I Used and Abused My Girlfriend But Can’t Let Her Go
Reader’s Question
My girlfriend of 8 years just broke off our relationship, saying that she wasn’t happy and needed a break from me. For two weeks she tormented me because she couldn’t really decide what she wanted.
Now, I know I haven’t been the best boyfriend to her. I cheated on her and “used” her for many years. I’m a recovering drug addict, but I’ve been sober for about 2 years now. Despite everything, she stuck with me until about one year ago when her grandfather died and she completely shut me out of her life. I got mad because of that and then we grew further apart.
I want to work on our problems and go to counseling together, but she doesn’t want to. She says it won’t help. After she broke up with me I had panic attacks, and I just can’t let go. She was there for me for six years, and now that she needs someone she is shutting me out. We have a six-year-old son together. I also wanted to try to make a happy family, and I keep telling her this. I want to work on our problems. I had all these dreams of when I started to get my life together, and now I feel like they are over. I know I have my own problems, and I’m going to go to counseling next week, but I need to know what I can do to keep her. I can’t let go of her. She also keeps telling me she still isn’t sure what she wants to do, and this giving me a little hope but it hurts. Now I have trust issues even though I know I shouldn’t. I constantly think she is with someone else even though she swears she is not. I think I’m pushing her just to see if she’s really with someone else or not. I’m also trying to make her hate me so she’ll tell me, and I think I’m making it worse. I think somehow that if she is with someone else it will make it easier for me because then I’ll know there is no hope. Any advice would be appreciated.

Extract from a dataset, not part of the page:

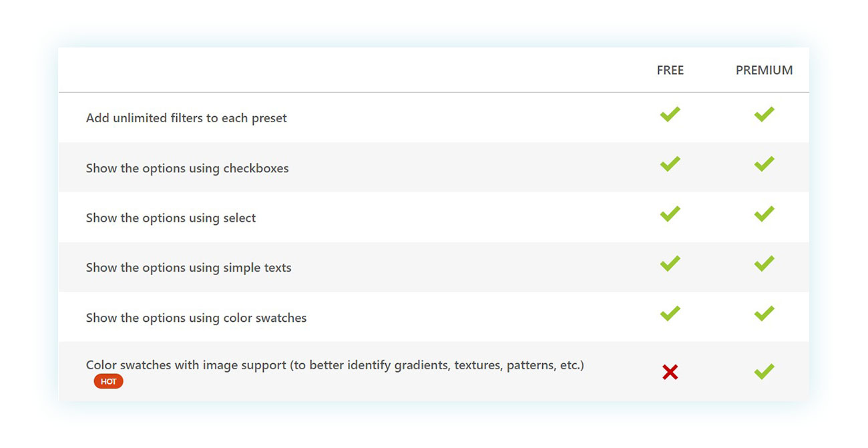Click PREMIUM checkmark for image support row

(x=764, y=371)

Our Clinical Psychologist’s Reply

You frankly admit to serious problems and that you have “used” and cheated on your girlfriend for years. Now that you’re under some pressure, you are seeking counseling, despite the fact that you’ve had years to get clean up your life. You also cast yourself as quite the victim, blaming your girlfriend for shutting you out when she was hurting and “tormenting” you by not firmly closing the door on your relationship. Meanwhile the only real “victim” in this whole, sordid story is a young boy whose father engages in a lot of twisted thinking and whose mother still can’t decide with absolute certainty what kind of man she wants in her life. Playing the victim and blaming others (as well as “possessive thinking”) are hallmark features of a character in need of much reconstruction.

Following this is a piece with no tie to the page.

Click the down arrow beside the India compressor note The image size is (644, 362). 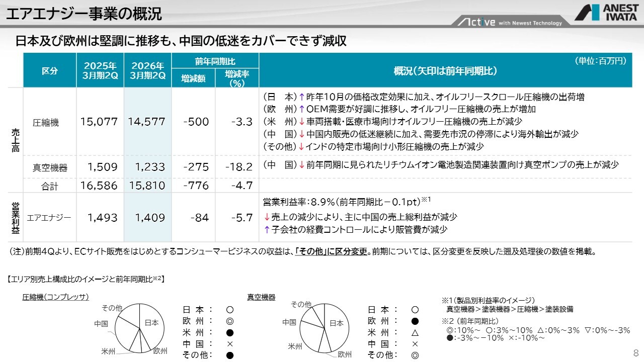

My advice: Get off your pity pot and get busy tending to your own issues. While you’re thoroughly cleaning up your act, be a better parent and role model to your son, whether you end up in a committed relationship with his mother or not. Stop focusing on your girlfriend and what you think she needs or what she’s done to you. You have enough to handle just tending to your own problems. You describe yourself as a “recovering” drug addict. Because I’m familiar with recovery dynamics and the guiding principles of most programs, I also have a sneaking feeling that if you had been really been “working” a solid “recovery” program all these years, this feedback would be totally unnecessary. So, stay clean and get going. You have lots of work to do. You should find considerable support available in your counselor or recovery group. If you want further information on possessive thinking, playing the victim, and blaming others, I have some prior posts on those subjects in the main site blog.